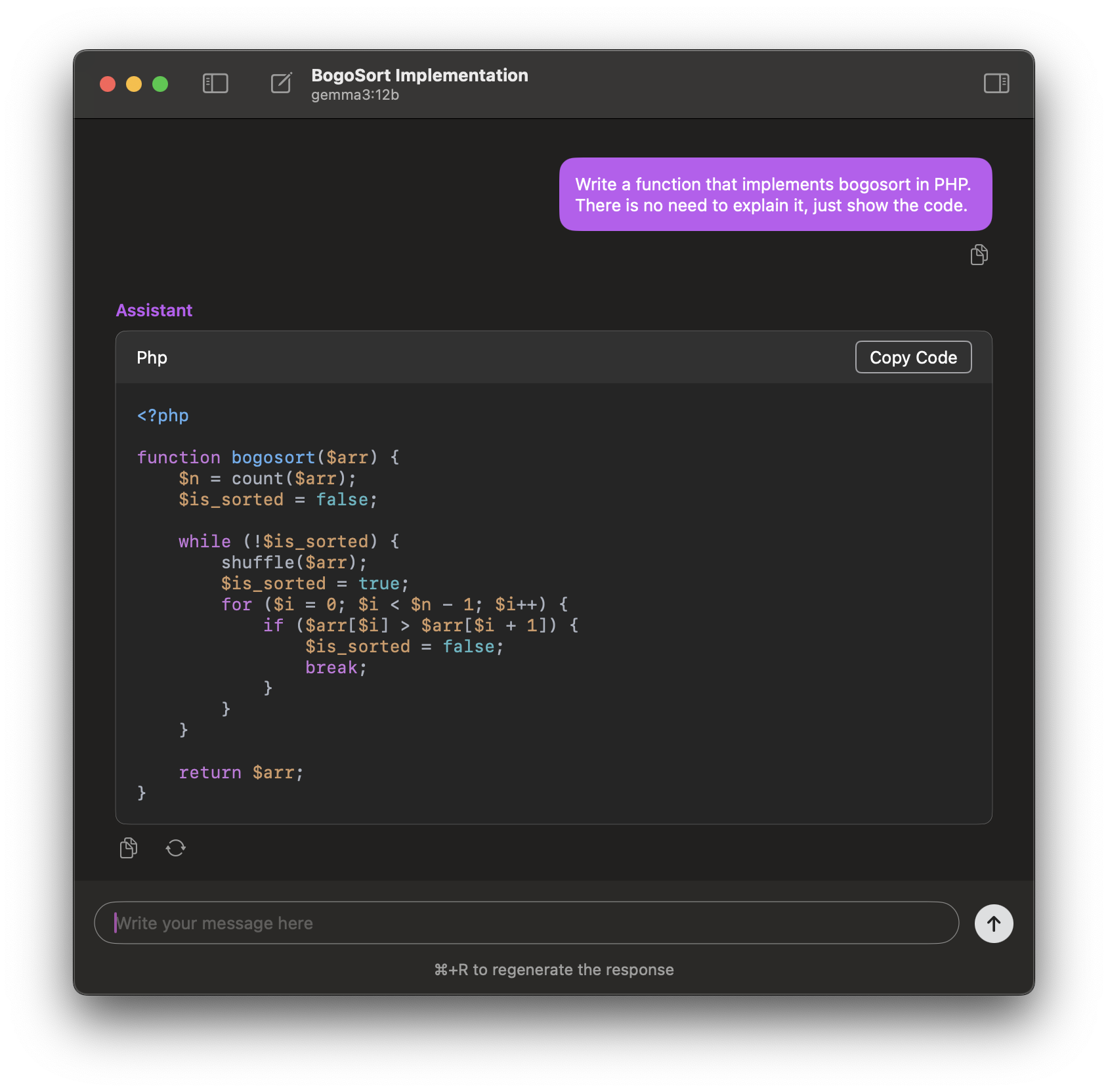The width and height of the screenshot is (1108, 1092).
Task: Click the 'shuffle($arr);' line in code
Action: [x=293, y=562]
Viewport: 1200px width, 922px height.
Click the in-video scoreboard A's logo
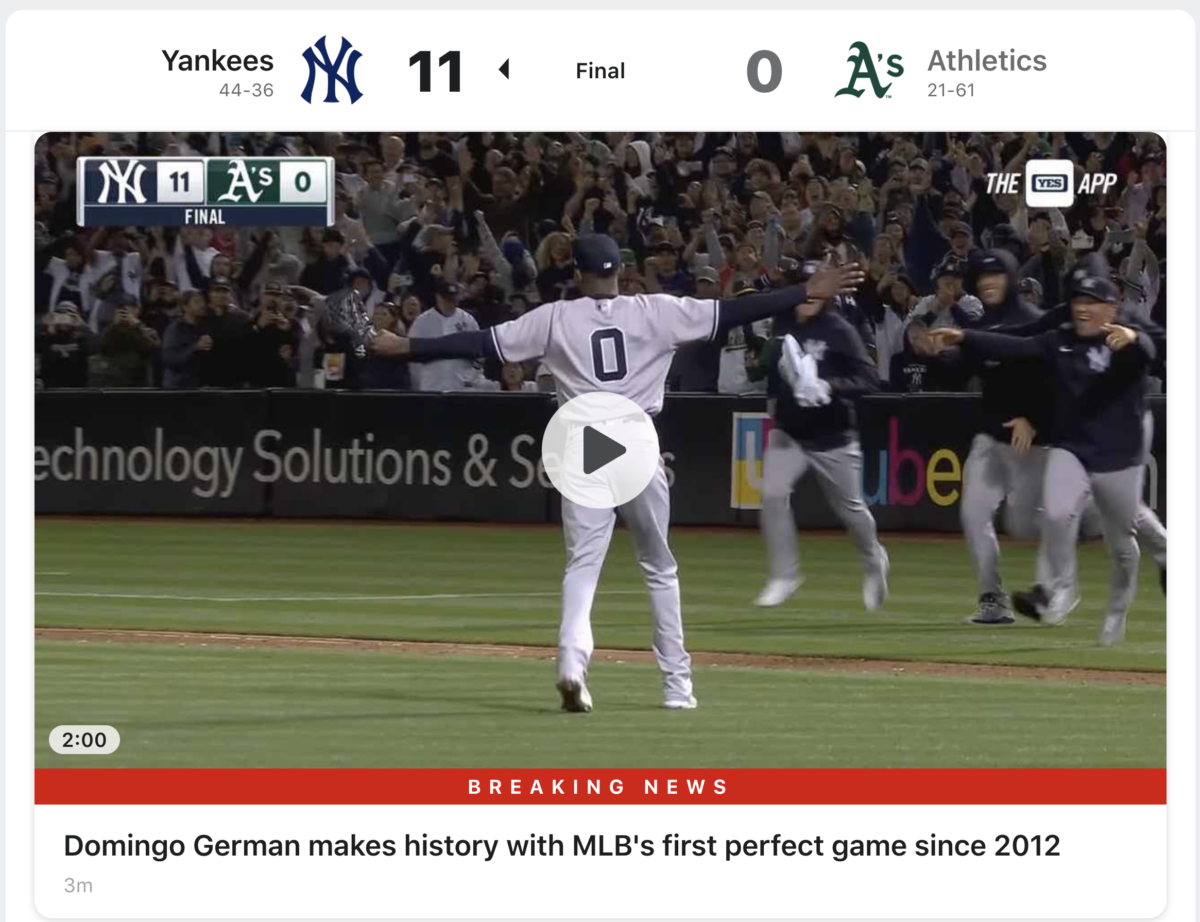tap(244, 183)
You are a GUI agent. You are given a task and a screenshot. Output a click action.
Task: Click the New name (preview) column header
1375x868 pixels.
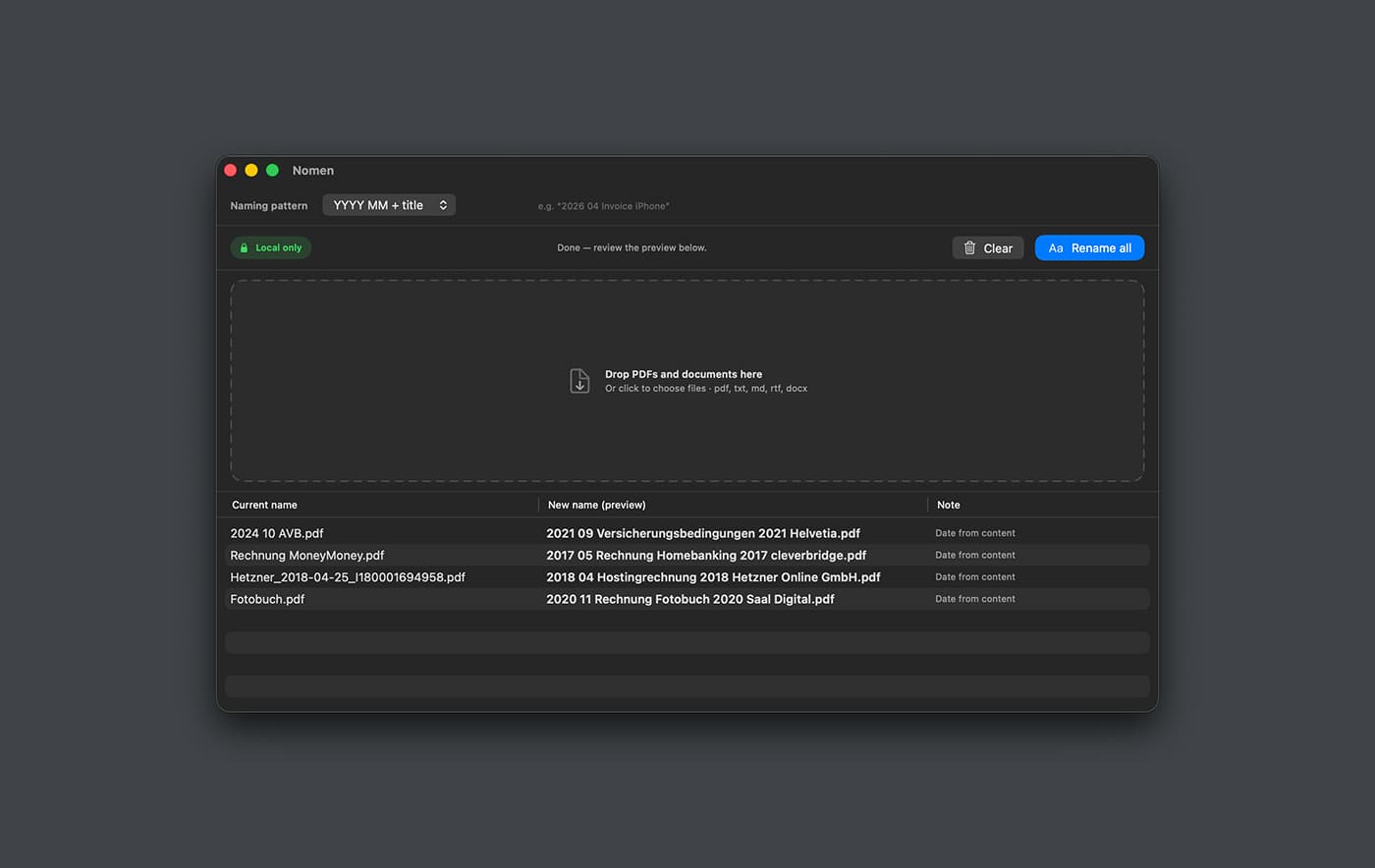pos(596,505)
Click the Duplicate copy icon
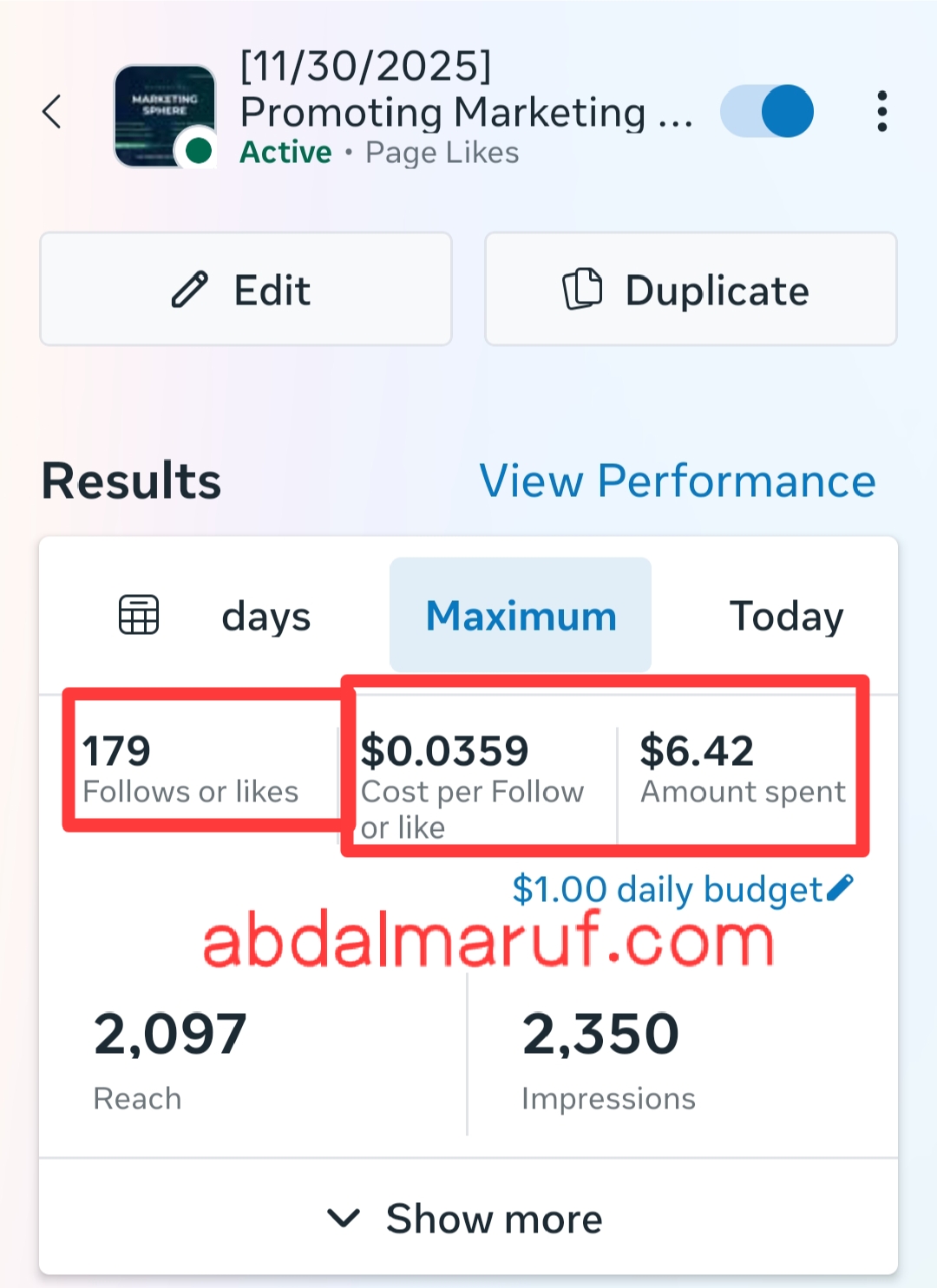This screenshot has height=1288, width=937. click(x=582, y=290)
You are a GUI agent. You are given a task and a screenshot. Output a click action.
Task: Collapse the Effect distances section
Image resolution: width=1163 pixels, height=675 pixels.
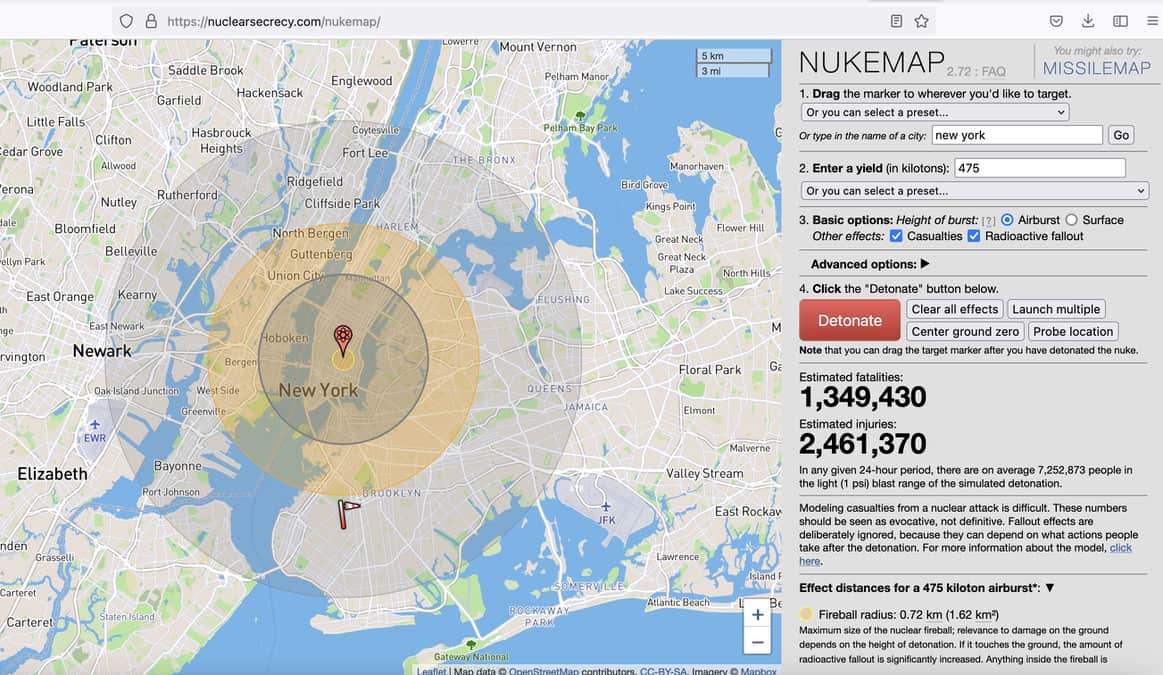[x=1049, y=587]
* * * * * * *
▸ **YOUR GOAL**:
Begin at the line with "1375x868 pixels." and retype exactly every line through the last one of the entries above, both included, and nothing more; pictures stay out.

▸ **TASK RESPONSE**:
1375x868 pixels.
pos(596,505)
Click the Duplicate copy icon
This screenshot has height=1288, width=937. click(x=582, y=290)
You are a GUI agent. You are given a task and a screenshot. Output a click action.
Task: Collapse the Effect distances section
Image resolution: width=1163 pixels, height=675 pixels.
[x=1049, y=587]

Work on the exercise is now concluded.